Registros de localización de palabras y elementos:
--*--

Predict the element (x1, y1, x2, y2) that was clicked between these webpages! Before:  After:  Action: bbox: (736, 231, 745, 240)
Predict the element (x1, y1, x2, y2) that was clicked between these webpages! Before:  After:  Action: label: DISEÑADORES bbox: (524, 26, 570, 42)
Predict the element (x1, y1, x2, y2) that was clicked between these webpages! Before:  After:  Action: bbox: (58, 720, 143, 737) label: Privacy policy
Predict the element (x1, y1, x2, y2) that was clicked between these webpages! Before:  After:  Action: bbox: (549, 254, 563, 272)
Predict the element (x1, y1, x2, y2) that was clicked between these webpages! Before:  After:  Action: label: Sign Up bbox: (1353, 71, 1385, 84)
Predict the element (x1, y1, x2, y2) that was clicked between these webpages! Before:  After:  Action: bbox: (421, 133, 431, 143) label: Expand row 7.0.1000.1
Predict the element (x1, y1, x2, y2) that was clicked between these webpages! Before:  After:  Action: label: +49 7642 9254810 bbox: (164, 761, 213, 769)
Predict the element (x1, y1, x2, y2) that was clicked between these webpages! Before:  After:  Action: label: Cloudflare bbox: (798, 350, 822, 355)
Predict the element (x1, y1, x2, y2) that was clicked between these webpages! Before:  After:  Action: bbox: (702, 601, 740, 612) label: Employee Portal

--*--

■ EJERCICIO PROPUESTO
Convierte en un CSV de dos columnas, llamadas «texto» y «respuesta», los registros de arriba que van desde la línea que contiene "26, 570, 42)" hasta la que contiene "label: Privacy policy", ambas incluidas. Pon una fila por registro y cada valor en un único campo entre comillas, con los saltos de línea cambiados por espacios.

■ SOLUCIÓN
texto,respuesta
"Predict the element (x1, y1, x2, y2) that was clicked between these webpages! Before:  After:","Action: label: DISEÑADORES bbox: (524, 26, 570, 42)"
"Predict the element (x1, y1, x2, y2) that was clicked between these webpages! Before:  After:","Action: bbox: (58, 720, 143, 737) label: Privacy policy"